Dans la liste des trois « Buts de l'homme », le
kāma, on l'a vu, occupe le troisième rang. Mais les « Buts de l'homme » sont en fait quatre : il y a, en outre,
mokṣa « (la quête de) la délivrance », de cet état auquel on ne parvient qu'une fois débarrassé du poids des actes.

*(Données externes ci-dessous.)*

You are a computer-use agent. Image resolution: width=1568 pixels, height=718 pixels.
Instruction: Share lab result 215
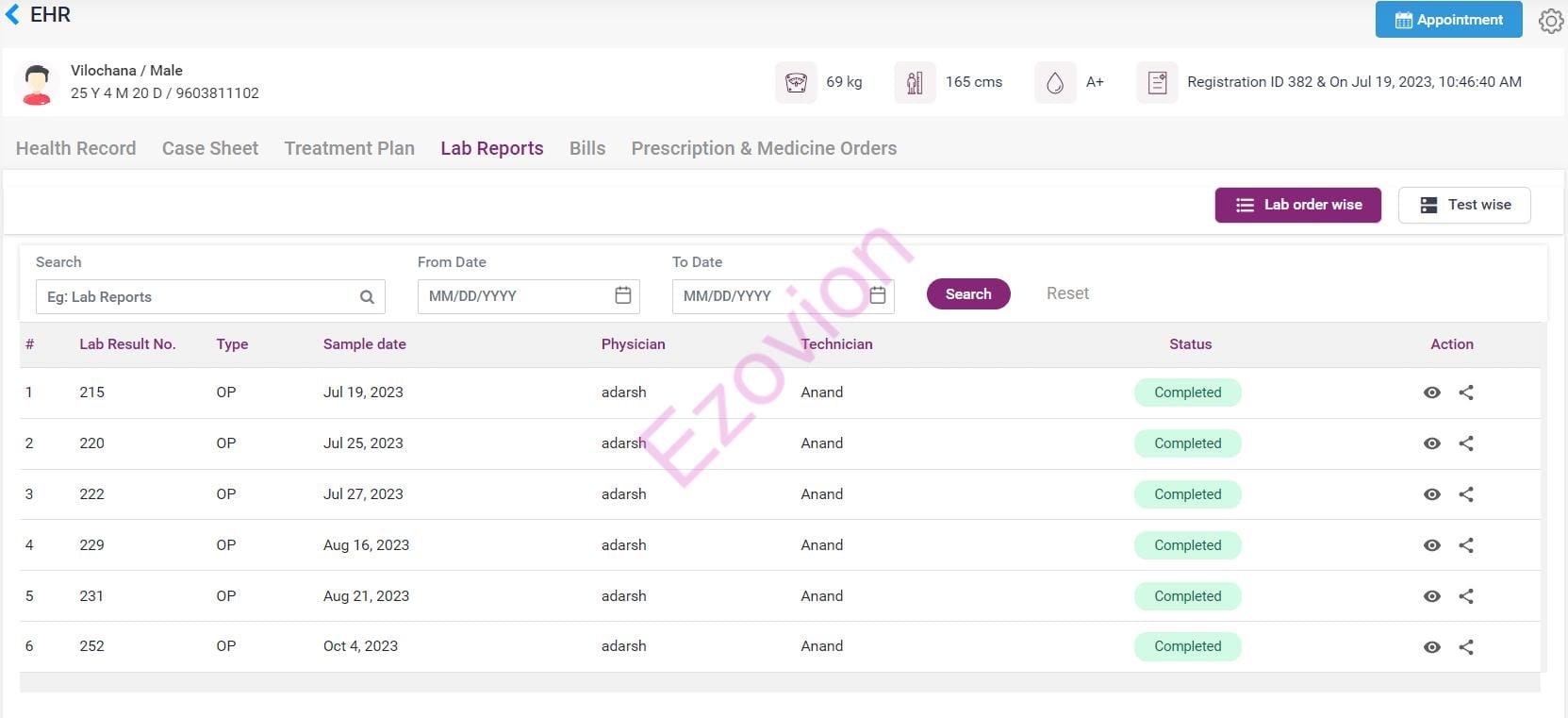(x=1466, y=392)
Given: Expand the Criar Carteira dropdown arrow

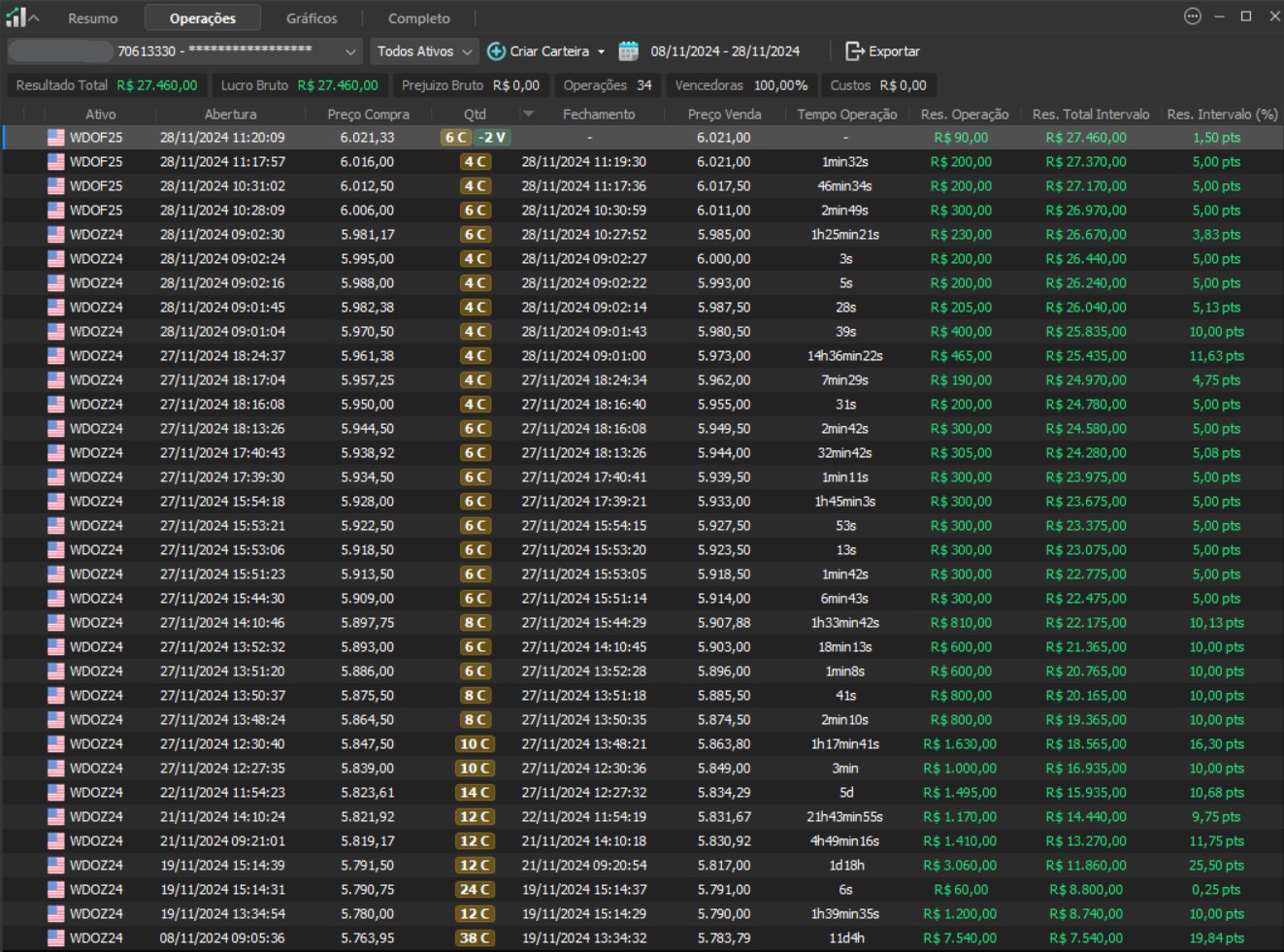Looking at the screenshot, I should [x=602, y=51].
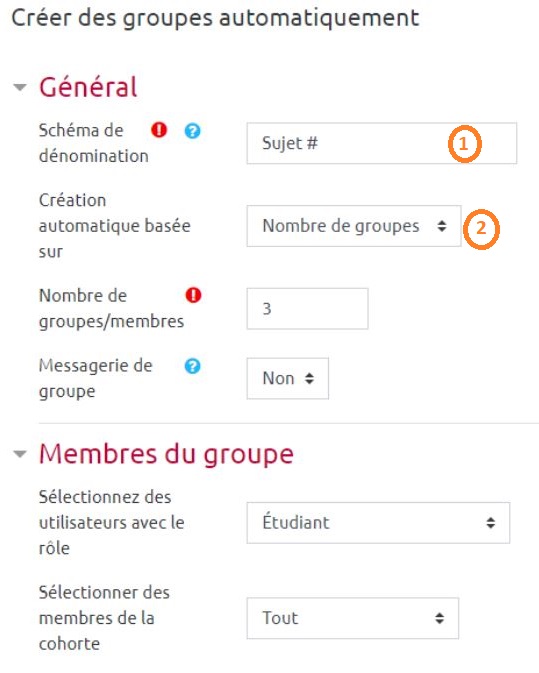Click required-field icon beside Schéma de dénomination
The width and height of the screenshot is (539, 673).
click(x=159, y=130)
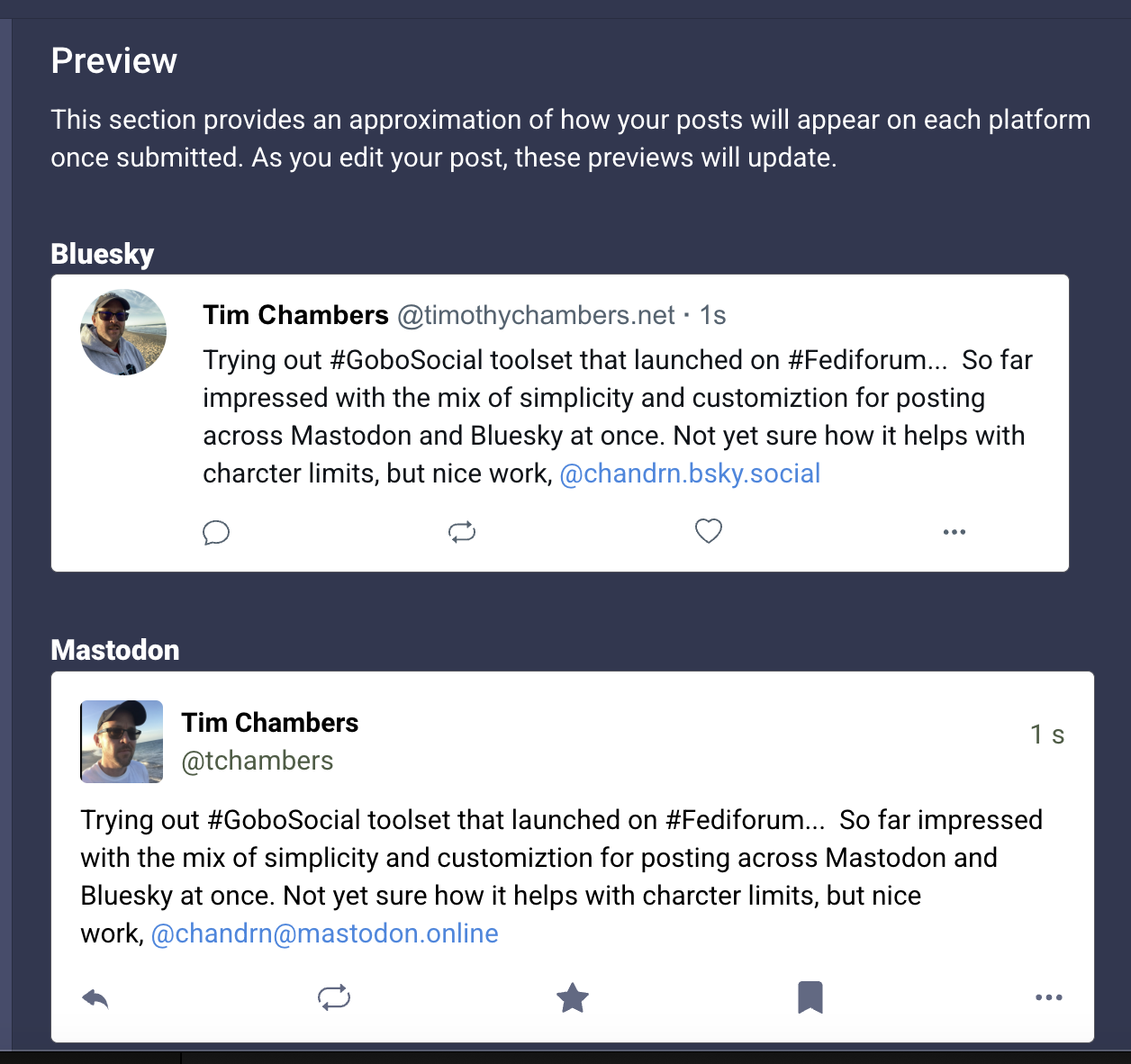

Qu'en est-il des rapports entre
kāma et ce quatrième « But » qui ne s'ajoute pas à la série des trois, mais la transcende ?
Kāma est, d'une part, l'antagoniste de
mokṣa : le désir est par excellence l'obstacle qu'il faut éliminer pour atteindre la délivrance, puisque les actes ne sont générateurs de
karman et ne remettent en mouvement la roue des renaissances que parce qu'ils ont pour mobile la satisfaction de désirs (
Bhagavad-Gītā) ; cela est vrai tout particulièrement pour le type même de l'acte, l'acte sacrificiel : travailler à gagner la délivrance, ce n'est pas s'abstenir totalement d'agir (chose impossible), c'est brûler la racine du désir qui détermine l'acte. Mais, d'un autre côté, l'aspiration à la délivrance procède elle-même d'un désir, comme le montre la forme du terme
mokṣa qui est un substantif désidératif tiré de la racine verbale MUC, « délivrer » : il y a donc au moins un désir qu'on ne doit pas détruire, c'est le désir d'éliminer les désirs. Exalté ou combattu, le plus souvent engagé dans une spéculation dialectique où il est à la fois exalté et combattu, le
kāma est de toute façon au centre des raisonnements indiens sur l'homme : c'est à bon droit que Madeleine Biardeau reconnaît dans l'
hindouisme « une anthropologie du désir ».
Le
kāma est donc, d'une part, l'amour, et, plus particulièrement, le désir amoureux ; d'autre part, toute espèce de désir. Le problème est de comprendre le rapport entre le sens large et le sens étroit. Le désir amoureux n'est-il qu'un cas particulier du désir indifférencié ? Ne convient-il pas, plutôt, de penser que les autres désirs sont des variantes ou des prolongements du désir amoureux, ou, du moins, que c'est parce que l'homme est habité, structuré par le désir amoureux qu'il peut concevoir d'autres désirs que celui de la jouissance érotique, l'infinie variété des biens matériels et spirituels ? C'est ce que nous invitent à croire les poéticiens comme Bhoja qui, dans leur généalogie des sentiments esthétiques, font dériver toutes les émotions d'une aptitude fondamentale à désirer, le désir étant nommé en l'occurrence non pas
kāma, mais
śṛṅgāra, synonyme dont la coloration « amoureuse » est très vive.
1. Le « Kāmasūtra »
Le
Kāmasūtra de Vātsyāyana est le plus ancien texte de l'Érotique indienne qui nous soit parvenu. Mais il est l'aboutissement d'une tradition multiséculaire, illustrée par de nombreux maîtres, dont Vātsyāyana reprend, systématise et parfois critique la doctrine. Vātsyāyana, d'autre part, a eu des successeurs dont le plus notable est Kokkoka, auteur du
Ratirahasya(« Les Mystères de la volupté »,
XIIe s.). Le principal commentaire au
Kāmasūtra est la
Jayamaṅgalā de Yaśodhara (
XIIIe s.).
Comme tant d'autres textes de l'Inde ancienne, le
Kāmasūtra lui-même ne peut être daté avec certitude. Du moins sommes-nous sûrs qu'il est antérieur au
VIIIe siècle de l'ère chrétienne, puisqu'il en est fait état, dans le drame
Mālatīmādhava de ce Bhavabhūti qui fut un des poètes de la cour du roi de Kanauj, Yaśovarman, aux environs de 740. Nous pouvons affirmer, d'autre part, qu'il est postérieur à l'
Arthaśāstra de Kauṭilya, auquel il emprunte beaucoup de traits de contenu et de structure. (Mais comme la date de l'
Arthaśāstra est elle-même incertaine – quelque part entre le
IIIe siècle avant et le
IVe siècle après le début de l'ère chrétienne – cette indication n'a guère de valeur pour la chronologie absolue.)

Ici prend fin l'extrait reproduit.